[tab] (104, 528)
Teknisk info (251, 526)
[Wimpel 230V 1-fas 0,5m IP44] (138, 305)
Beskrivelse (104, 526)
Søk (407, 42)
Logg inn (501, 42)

* [Task goal] Restate all the material above, keeping each word as it is.

* [Written answer]
[tab] (104, 528)
Teknisk info (251, 526)
[Wimpel 230V 1-fas 0,5m IP44] (138, 305)
Beskrivelse (104, 526)
Søk (407, 42)
Logg inn (501, 42)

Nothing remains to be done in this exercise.